Text excerpt -
===

Code is very simple as I'm using the pingouin package:

import pandas as pd
import pingouin as pg
df = pd.read_csv("CCLE Proteomics.csv", index_col=0, header=0)
df_corr = df.rcorr(stars=False)
print(df_corr)

Attempting to run this code returns:

ValueError: x and y must have length at least 2.

Pingouin uses Scipy pearsonr to do the calculations, and using pearsonr without Pingouin returns the same error.

I've also tried using a dummy dataset (5x7 dataframe of random numbers) which works fine when it doesn't include any null values, but returns the same error if null values exist within the dataframe. Based on this I believe the null values in my dataset are causing the issue - unfortunately the data is spotty enough that removing ALL rows/columns containing a null value leaves me with no rows/columns left, and in the dummy data set even one NaN value is enough to throw the error. As rcorr removes NaN values before feeding in to pearsonr, I believe it's dropping all my datapoints and having nothing left to feed in.

df.corr can calculate my r-values just fine, but I'm in need of a method to calculate p-values for this dataset as well, as we expect a significant number of these correlations to be insignificant.

Is there a way I can drop/mask NaN values within my dataset without dropping entire rows/columns? Is there a way to run pearsonr that behaves similarly to spearmanr with (nan_policy:'omit')? Am I off base and it's not the NaN values that are the issue here?

Upvotes: 1

Views: 295

Answers (1)

Matt Haberland
Matt Haberland

Reputation: 3873

I can't say what Pingouin is doing because I'm not certain what function you're using. (pairwise_corr?) In any case, here's how you can do this with SciPy directly, although it requires the use of a private decorator.

===

Exercises -
• A. Answer these from the post about NaN values and Pingouin correlations:
(i) What error message does running the code produce?
(ii) What were the dimensions of the dummy dataset that was tried?
(iii) What does the reply say the SciPy approach requires?
• B. Translate this sentence from the post about NaN values and Pingouin correlations into Spanish: "Pingouin uses Scipy pearsonr to do the calculations, and using pearsonr without Pingouin returns the same error."

Supplied entries -
===

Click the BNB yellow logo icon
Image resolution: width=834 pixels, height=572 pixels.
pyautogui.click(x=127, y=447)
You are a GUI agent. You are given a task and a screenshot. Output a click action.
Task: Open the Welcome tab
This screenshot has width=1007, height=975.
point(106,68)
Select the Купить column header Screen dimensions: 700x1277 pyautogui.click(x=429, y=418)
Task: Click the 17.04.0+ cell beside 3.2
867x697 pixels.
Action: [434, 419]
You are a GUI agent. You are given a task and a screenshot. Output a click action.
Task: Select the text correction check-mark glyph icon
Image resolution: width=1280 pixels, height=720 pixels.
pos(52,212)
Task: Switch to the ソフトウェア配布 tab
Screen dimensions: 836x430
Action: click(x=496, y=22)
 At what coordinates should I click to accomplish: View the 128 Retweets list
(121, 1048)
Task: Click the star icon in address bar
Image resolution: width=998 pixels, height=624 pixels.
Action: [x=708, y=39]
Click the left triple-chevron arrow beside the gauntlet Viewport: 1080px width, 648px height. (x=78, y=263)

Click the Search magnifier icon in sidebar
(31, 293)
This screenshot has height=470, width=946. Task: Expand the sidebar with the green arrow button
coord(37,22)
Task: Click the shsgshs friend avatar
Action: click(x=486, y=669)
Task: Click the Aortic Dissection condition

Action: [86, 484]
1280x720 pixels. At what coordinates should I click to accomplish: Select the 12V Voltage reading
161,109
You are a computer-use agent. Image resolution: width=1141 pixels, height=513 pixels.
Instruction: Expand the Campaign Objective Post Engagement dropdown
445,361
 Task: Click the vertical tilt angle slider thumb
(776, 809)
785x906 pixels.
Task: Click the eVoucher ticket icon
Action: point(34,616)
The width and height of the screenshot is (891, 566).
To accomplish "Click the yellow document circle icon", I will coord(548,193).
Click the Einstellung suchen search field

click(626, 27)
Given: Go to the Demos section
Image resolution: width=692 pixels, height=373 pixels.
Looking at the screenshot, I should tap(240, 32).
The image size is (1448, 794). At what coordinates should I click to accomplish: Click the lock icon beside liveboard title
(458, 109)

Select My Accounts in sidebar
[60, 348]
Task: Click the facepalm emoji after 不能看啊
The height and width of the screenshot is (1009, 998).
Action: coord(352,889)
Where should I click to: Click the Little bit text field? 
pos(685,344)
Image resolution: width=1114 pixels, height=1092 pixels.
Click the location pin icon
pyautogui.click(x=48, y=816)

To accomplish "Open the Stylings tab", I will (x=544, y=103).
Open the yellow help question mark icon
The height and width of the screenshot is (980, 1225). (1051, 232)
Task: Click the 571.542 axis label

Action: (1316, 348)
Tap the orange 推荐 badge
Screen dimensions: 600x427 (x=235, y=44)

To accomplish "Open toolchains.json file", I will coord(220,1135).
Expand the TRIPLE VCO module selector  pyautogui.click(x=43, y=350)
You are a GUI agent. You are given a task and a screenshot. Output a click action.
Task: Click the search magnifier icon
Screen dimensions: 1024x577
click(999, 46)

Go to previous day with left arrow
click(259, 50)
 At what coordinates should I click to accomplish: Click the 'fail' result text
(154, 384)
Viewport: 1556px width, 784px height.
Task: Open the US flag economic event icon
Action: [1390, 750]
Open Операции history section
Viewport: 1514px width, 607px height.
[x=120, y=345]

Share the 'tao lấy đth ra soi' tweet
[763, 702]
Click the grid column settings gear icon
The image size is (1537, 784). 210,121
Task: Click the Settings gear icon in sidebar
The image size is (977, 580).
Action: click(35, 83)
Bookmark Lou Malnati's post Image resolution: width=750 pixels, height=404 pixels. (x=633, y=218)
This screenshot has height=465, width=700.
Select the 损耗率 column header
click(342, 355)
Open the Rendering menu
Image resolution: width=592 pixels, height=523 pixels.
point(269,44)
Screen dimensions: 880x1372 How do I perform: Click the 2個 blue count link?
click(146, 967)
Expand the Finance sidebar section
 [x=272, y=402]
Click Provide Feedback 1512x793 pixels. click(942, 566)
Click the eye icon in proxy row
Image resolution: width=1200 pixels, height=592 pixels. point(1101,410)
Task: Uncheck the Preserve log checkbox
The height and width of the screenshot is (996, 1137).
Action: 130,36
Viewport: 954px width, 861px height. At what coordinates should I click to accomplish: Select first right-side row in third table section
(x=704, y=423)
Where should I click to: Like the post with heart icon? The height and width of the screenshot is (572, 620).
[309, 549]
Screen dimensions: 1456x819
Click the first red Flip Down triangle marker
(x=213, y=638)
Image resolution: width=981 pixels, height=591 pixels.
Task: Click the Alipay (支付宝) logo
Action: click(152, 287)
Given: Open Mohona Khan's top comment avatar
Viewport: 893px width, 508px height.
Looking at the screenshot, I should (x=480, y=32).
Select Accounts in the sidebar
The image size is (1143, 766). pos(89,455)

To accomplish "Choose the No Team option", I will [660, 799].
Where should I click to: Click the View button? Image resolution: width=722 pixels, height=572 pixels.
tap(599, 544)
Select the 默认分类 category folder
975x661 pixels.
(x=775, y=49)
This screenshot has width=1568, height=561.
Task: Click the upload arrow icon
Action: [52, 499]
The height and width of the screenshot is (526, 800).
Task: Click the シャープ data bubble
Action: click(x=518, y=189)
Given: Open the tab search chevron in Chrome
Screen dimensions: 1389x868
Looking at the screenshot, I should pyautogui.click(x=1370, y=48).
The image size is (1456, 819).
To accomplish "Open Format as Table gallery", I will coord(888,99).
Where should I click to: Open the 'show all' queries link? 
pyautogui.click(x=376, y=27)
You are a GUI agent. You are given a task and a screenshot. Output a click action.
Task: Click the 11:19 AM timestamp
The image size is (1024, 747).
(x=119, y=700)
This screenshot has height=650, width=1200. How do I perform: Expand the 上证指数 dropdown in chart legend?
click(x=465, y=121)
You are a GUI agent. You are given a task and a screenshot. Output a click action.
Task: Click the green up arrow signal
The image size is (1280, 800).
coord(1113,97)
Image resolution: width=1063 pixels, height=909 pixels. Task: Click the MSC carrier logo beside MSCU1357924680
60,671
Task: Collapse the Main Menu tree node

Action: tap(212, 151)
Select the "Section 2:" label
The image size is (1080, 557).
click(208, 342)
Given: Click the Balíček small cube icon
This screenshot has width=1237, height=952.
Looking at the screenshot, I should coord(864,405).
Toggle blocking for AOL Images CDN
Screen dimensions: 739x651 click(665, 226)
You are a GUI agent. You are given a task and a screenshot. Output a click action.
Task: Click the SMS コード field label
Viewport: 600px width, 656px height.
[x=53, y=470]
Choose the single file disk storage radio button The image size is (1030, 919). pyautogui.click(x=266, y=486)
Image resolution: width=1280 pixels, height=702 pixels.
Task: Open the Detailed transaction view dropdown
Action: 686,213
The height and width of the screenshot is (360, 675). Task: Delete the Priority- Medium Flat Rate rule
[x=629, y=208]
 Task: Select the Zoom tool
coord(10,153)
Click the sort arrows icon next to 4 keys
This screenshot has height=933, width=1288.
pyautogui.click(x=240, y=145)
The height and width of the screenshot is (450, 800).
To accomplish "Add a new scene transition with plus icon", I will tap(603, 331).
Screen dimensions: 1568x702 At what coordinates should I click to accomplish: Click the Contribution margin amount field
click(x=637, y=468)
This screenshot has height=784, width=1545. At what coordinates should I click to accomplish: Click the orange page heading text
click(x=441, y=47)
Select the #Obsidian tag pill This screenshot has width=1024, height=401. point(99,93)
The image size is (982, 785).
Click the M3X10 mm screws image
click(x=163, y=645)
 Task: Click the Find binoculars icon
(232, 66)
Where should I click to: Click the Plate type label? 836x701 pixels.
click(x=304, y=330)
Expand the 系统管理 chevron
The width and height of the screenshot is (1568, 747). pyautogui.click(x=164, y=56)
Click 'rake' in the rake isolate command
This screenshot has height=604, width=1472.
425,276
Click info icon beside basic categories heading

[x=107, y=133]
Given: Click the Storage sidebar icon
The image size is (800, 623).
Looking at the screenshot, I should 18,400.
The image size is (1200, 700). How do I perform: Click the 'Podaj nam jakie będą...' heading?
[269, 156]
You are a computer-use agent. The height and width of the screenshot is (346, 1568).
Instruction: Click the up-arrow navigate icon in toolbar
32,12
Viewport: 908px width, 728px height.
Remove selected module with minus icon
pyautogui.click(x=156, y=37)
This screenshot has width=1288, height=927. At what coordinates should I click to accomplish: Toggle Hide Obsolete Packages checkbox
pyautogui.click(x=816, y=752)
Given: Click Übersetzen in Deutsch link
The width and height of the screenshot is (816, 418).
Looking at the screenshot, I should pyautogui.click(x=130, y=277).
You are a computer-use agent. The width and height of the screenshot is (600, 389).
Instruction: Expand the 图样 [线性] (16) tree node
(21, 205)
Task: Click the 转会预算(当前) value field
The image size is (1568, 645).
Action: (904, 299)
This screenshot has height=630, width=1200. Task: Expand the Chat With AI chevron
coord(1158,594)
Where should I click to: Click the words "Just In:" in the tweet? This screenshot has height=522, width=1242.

===

Expected outputs -
• A.
(i) ValueError: x and y must have length at least 2.
(ii) 5x7
(iii) The use of a private decorator.

• B. Pingouin usa pearsonr de Scipy para hacer los cálculos, y usar pearsonr sin Pingouin devuelve el mismo error.